Tonight I gave Caelyn her late bottle; its not something that happens every night. She drank it with her eyes shut, all snuggled up in the nook of my arm. After she was done, she drifted off back into sleep. I walked her into her room to lay her down in bed.. and looked down at her in my arms. Sometimes, the sight of her still can bring tears to my eyes because..
When I look down..
I see the most important person in my life.
I see Robert, the man that I love and will spend my life with.
I see my sister; Caelyn is starting to look just like her.
I see the light in my parents eyes when they see her and how her face lights up with joy when she sees them.
I see the first time I held her; how that moment will forever be imprinted in my heart.
I see all the joy she has brought me already, all the smiles that have crossed my face because of her.
I see all of the joy and fun she will bring into our lives in the future.
I see our family that is going to grow in the future and all of the wonderful things that we will do together.
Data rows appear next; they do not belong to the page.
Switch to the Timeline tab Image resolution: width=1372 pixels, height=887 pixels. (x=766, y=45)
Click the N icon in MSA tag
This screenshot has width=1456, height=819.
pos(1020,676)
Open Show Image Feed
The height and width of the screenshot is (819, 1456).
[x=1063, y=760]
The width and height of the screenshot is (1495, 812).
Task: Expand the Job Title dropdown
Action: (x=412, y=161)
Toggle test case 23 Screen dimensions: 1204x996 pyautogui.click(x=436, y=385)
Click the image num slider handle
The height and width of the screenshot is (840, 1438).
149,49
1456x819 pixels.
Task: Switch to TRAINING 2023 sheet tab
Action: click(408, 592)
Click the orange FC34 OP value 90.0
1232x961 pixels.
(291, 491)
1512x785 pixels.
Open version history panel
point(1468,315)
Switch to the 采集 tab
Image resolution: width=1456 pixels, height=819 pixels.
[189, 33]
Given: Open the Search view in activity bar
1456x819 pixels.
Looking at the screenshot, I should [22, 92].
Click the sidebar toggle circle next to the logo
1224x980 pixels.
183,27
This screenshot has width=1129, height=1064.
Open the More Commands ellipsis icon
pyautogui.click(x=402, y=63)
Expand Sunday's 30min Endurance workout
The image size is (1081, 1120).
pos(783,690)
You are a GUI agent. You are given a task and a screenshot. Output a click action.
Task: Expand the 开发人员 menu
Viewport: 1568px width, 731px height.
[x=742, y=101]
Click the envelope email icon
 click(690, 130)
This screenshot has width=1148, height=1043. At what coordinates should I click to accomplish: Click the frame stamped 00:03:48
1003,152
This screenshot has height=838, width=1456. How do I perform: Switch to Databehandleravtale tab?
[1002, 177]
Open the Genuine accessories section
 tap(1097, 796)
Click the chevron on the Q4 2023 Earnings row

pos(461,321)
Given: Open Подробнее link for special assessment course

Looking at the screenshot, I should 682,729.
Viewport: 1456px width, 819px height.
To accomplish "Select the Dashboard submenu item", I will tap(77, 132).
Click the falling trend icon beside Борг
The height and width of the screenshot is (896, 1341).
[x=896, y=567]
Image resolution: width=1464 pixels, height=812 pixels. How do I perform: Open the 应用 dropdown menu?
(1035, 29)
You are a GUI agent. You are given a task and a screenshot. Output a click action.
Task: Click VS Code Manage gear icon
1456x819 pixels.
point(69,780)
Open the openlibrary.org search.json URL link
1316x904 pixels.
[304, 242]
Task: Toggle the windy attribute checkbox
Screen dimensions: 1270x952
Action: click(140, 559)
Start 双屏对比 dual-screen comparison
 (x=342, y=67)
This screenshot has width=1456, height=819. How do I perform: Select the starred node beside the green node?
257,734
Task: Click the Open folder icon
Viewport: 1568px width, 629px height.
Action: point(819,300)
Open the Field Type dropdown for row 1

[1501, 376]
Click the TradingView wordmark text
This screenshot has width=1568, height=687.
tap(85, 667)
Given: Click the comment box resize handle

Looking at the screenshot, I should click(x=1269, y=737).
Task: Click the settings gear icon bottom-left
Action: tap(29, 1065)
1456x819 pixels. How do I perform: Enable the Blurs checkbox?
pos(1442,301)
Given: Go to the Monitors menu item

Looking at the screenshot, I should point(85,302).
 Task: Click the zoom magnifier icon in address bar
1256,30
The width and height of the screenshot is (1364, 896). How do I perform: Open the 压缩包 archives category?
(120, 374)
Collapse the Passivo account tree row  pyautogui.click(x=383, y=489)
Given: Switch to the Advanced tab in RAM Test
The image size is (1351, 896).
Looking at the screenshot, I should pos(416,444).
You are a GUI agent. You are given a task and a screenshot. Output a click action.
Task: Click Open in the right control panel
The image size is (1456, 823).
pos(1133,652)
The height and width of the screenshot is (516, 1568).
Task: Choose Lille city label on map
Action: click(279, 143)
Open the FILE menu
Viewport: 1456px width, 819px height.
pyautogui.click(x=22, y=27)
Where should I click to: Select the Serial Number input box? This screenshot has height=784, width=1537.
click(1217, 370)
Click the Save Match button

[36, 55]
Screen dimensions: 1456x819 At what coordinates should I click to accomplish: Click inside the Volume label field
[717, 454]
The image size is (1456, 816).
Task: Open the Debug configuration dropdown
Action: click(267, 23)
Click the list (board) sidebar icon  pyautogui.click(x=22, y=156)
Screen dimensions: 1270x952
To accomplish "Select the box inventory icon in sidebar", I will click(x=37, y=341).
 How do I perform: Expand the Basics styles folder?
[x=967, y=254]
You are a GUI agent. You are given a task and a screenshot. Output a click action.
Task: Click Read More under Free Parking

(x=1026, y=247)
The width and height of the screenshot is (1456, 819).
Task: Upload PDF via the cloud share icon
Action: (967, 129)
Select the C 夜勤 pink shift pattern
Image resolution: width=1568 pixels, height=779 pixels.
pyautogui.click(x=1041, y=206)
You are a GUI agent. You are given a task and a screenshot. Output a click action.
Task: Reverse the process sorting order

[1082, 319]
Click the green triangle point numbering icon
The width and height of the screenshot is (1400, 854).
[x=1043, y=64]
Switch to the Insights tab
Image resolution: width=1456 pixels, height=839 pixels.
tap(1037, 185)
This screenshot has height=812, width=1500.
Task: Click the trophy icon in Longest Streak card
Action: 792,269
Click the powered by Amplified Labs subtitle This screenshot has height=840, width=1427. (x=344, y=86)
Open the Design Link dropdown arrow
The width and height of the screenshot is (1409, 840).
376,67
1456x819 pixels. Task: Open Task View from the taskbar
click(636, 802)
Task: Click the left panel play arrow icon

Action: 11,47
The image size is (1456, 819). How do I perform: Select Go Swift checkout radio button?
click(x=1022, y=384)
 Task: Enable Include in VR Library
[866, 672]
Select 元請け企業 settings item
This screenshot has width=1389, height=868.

I see Caelyn; a beautiful, sparkling, intelligent, funny, headstrong (already) little girl who in 4 1/2 months has changed my life and me personally more than I ever thought possible. I see a little girl who has developed a laidback personality like her father, who loves to laugh like her parents, and who has the temper like her mother.

Its moments like this that make me thank God for what he has given me and for what he will give me in the future.